[midPoint] SAML integration with midpoint
Peter Holes
pholes at gmail.com
Thu Feb 24 12:13:46 CET 2022
Hi,
Does anybody use midpoint Flexible authentication with saml2 protocol with
midpoint 4.4?
What I've done:
- take the sample for flexible authentication from github
(midpoint-sample/policy/security/...)
- enrich sample with my own certificates for signing
- change the IdP metadata + update the entityId based on my environment
- change the default login sequence to use only saml
--snip --
<sequence>
<name>admin-gui-default</name>
<channel>
<channelId>http://midpoint.evolveum.com/xml/ns/public/common/channels-3#user
</channelId>
<default>true</default>
<urlSuffix>default</urlSuffix>
</channel>
<module>
<name>mySamlSso</name>
<order>30</order>
<necessity>sufficient</necessity>
</module>
</sequence>
--snip--
Hopefully this is everything that needs to be done.
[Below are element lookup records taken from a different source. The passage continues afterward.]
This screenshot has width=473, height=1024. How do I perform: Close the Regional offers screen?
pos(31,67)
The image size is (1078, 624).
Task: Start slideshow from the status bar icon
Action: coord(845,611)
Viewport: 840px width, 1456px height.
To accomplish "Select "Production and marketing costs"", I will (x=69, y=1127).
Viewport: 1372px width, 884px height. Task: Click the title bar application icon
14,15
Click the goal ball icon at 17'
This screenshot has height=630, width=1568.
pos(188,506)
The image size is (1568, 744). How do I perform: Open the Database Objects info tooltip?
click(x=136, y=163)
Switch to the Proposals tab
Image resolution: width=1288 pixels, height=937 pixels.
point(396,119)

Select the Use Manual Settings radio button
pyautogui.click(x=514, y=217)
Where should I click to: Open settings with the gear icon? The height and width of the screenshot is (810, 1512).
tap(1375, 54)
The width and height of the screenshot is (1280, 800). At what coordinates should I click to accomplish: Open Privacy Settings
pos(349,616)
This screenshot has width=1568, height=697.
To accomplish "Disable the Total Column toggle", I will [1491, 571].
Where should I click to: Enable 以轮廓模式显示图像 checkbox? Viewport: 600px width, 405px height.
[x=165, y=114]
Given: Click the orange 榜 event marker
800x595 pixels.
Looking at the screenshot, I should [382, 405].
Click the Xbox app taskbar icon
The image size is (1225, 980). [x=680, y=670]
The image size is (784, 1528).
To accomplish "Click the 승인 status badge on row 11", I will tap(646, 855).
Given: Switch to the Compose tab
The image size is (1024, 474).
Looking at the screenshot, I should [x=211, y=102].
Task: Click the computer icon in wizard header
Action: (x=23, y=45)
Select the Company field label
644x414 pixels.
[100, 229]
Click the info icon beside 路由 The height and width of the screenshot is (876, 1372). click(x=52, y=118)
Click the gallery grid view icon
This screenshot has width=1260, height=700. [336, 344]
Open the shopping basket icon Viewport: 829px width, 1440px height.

After trying to login
to midpoint, the redirect to my sso service was not done correctly and get
the error message in log file:
Is there something that I've missed in my midpoint configuration?
Also I tried to configure the oidc configuration, but in midpoint 4.4 there
is a missing schema for the <client> (maybe it will be available in the
next release?)
Can anybody help with that, or what does this error exactly mean?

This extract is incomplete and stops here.